Namun, hal tersebut dibantah oleh pelaku. Menurutnya, kejadian pada Jumat (25/2) tersebut merupakan yang pertama kalinya.
"Baru yang kemarin Jumat (25/2) itu aja pak. Sebelumnya tidak pernah," ungkap S saat diperiksa penyidik.
Menurutnya, korban YT sangat dekat dengannya. Bahkan untuk semua keperluan korban pasti akan dituruti oleh dirinya.
"Saya, kan, ayahnya. Semua saya penuhi. Bahkan untuk membeli keperluan seperti pembalut pun saya yang beli ke warung," pungkasnnya.
Diketahui, S di tangkap Polsek Balaraja setelah menyetubuhi anak kandungnya sendiri hingga hamil.
Mengaku Dipaksa Korban
S, pelaku persetubuhan terhadap anak kandung di Balaraja, Tangerang, kepada penyidik mengaku sebagai korban.

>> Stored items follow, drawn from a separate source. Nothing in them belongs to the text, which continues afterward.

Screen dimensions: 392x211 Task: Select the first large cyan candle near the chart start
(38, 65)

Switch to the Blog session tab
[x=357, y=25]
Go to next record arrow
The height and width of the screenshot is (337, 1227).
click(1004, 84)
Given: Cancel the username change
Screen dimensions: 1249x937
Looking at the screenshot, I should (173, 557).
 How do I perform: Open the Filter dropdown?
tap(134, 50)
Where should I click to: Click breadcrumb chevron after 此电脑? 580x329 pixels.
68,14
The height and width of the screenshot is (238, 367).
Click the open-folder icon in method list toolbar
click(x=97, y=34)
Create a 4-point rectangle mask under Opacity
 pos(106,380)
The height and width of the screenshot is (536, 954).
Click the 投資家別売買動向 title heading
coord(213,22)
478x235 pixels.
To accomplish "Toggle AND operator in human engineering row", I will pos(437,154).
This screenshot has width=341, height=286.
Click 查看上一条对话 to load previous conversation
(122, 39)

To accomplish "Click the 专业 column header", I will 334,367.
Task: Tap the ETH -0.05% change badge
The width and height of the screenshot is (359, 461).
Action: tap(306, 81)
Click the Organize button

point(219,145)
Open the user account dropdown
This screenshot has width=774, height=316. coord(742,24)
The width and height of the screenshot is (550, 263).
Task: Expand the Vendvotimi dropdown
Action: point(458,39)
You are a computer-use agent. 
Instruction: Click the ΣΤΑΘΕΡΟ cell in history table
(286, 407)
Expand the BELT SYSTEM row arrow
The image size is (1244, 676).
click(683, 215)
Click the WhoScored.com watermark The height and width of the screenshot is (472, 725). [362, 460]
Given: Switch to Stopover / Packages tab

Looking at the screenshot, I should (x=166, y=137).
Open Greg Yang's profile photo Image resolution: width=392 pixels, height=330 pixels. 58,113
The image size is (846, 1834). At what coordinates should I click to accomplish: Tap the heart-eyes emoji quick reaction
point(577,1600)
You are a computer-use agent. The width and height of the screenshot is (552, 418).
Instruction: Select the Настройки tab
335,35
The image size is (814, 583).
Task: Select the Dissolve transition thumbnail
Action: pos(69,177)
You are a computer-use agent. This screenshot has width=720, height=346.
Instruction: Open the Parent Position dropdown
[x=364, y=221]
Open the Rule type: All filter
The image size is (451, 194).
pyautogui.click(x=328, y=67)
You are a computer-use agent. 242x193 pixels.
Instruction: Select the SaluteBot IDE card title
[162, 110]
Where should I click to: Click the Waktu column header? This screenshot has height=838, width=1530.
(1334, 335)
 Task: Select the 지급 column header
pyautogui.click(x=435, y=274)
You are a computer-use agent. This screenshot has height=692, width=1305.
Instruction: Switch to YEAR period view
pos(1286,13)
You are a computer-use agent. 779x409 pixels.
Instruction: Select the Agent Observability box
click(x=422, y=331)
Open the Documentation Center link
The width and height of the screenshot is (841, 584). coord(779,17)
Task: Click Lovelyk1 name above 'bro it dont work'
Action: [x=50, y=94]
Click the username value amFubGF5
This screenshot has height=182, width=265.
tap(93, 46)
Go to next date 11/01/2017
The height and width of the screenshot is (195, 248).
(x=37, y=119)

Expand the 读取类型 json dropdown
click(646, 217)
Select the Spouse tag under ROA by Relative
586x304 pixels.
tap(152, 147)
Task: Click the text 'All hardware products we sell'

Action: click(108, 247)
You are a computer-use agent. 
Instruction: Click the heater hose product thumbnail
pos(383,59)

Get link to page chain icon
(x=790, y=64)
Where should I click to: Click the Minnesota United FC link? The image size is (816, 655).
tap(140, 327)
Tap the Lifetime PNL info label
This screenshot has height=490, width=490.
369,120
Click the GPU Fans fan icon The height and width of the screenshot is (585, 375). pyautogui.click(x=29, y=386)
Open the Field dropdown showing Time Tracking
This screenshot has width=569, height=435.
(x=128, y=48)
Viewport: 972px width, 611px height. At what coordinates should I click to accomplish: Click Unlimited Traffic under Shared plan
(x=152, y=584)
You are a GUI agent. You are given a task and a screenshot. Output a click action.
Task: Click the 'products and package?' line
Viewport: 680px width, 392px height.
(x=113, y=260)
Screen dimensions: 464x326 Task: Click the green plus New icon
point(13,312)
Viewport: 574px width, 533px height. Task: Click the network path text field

Pria 48 tahun tersebut mengaku dipaksa oleh anaknya YT, 14 tahun untuk berhubungan badan.
"Saya lagi pakai sarung. Tiba-tiba dia datang sudah tidak memakai baju dan langsung mendekati saya," kata S saat diperiksa oleh penyidik, Kamis (3/3).
Ia menceritakan, setelah mandi sehabis pulang kerja tiba-tiba YT menghampirinya dan langsung memegang kelaminnya.
"Orang saya tidak tahu. Setelah di pegang dia yang masukin sendiri ke kelamin dia sampai keluar," tambahnya.
Kapolsek Balaraja, Kompol Heri Fitriyono mengatakan, pengakuan pelaku sangat berbanding terbalik dengan korban.
Namun, apapun alasan pelaku, keterangan korban yang merupakan anak kandung dan masih dibawah umur yang kita pakai.